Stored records
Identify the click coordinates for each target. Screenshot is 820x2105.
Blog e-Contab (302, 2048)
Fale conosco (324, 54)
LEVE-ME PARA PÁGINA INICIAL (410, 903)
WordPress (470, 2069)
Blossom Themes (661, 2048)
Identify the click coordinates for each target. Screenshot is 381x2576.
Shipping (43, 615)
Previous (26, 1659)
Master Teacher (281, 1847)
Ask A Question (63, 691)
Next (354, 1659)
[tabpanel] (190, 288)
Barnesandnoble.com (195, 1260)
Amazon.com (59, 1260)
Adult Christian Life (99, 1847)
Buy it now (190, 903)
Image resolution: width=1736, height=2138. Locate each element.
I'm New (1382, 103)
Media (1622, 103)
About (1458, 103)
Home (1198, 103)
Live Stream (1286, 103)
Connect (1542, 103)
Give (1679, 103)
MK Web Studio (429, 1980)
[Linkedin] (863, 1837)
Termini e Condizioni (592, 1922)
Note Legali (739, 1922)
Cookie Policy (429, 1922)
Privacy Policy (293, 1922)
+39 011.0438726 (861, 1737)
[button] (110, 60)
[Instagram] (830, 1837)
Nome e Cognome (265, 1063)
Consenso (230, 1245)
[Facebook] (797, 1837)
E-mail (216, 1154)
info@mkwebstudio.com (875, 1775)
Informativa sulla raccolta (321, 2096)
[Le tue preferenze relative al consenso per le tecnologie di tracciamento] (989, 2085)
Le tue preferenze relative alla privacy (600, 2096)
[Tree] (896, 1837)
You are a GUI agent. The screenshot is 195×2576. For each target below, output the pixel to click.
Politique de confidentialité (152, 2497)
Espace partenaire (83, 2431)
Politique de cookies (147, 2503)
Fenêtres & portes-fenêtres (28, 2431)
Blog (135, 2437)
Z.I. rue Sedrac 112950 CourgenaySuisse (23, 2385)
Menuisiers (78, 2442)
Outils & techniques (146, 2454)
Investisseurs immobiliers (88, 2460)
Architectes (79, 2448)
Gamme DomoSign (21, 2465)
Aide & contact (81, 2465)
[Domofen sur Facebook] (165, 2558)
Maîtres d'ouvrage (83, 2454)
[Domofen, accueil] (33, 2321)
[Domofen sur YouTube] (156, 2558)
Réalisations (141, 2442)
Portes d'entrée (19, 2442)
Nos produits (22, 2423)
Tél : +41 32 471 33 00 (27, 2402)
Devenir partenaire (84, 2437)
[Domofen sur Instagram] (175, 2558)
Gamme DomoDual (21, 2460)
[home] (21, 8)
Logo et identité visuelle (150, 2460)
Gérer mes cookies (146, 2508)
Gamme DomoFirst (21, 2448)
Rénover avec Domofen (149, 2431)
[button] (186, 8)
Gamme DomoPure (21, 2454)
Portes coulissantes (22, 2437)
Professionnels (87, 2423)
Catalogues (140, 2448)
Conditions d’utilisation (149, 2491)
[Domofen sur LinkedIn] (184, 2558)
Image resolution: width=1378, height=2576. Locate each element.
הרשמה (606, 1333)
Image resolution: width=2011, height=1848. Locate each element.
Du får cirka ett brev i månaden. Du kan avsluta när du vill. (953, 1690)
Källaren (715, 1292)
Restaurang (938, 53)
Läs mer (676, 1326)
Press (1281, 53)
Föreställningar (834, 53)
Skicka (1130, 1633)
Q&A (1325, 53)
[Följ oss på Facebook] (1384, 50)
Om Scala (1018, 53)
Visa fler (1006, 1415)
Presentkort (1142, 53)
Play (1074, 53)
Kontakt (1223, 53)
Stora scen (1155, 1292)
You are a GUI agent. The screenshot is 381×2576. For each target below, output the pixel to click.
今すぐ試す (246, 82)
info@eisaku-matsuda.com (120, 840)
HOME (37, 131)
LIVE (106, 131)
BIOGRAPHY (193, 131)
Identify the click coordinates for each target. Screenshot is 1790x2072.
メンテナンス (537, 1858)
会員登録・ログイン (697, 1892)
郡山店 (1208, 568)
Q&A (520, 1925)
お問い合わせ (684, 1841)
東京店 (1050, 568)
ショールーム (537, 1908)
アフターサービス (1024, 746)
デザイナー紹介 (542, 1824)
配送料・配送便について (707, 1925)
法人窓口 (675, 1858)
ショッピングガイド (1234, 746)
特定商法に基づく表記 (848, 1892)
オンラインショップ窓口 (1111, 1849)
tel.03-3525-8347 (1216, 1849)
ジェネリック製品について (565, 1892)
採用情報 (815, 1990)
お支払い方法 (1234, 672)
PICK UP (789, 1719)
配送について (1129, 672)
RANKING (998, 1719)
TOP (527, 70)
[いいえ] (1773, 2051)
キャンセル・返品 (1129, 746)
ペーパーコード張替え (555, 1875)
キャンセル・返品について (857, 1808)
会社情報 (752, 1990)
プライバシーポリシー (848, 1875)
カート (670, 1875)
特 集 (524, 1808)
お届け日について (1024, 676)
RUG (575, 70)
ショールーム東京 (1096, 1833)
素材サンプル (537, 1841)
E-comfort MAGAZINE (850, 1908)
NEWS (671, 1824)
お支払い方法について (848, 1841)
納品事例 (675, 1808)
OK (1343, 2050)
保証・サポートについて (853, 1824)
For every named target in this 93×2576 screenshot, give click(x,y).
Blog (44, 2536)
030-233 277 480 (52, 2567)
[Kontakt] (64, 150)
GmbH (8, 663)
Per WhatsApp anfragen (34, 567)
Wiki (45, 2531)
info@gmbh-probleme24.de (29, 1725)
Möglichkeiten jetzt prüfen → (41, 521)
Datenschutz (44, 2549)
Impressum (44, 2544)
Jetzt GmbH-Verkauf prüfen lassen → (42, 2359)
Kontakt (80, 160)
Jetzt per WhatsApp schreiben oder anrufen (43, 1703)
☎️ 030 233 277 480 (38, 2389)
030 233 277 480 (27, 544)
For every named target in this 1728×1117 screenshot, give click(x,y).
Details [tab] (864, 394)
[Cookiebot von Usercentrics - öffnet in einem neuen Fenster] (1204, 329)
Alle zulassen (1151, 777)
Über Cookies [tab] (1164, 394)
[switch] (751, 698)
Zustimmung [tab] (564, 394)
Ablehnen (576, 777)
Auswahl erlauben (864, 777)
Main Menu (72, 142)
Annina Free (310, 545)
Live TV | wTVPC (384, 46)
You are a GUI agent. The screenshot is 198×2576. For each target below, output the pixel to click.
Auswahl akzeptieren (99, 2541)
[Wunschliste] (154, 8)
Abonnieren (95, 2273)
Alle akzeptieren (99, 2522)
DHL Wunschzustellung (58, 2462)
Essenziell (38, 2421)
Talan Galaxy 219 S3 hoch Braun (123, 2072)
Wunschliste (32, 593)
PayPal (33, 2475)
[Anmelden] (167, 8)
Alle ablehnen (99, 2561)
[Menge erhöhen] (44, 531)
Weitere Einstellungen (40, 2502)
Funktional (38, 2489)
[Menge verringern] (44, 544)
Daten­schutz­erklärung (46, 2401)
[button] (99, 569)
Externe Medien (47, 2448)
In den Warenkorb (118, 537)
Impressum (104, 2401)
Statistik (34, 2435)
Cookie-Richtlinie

= THE TASK =
Pull out every line holding "prüfen" from the records above, and copy it.

= ANSWER =
Möglichkeiten jetzt prüfen → (41, 521)
Jetzt GmbH-Verkauf prüfen lassen → (42, 2359)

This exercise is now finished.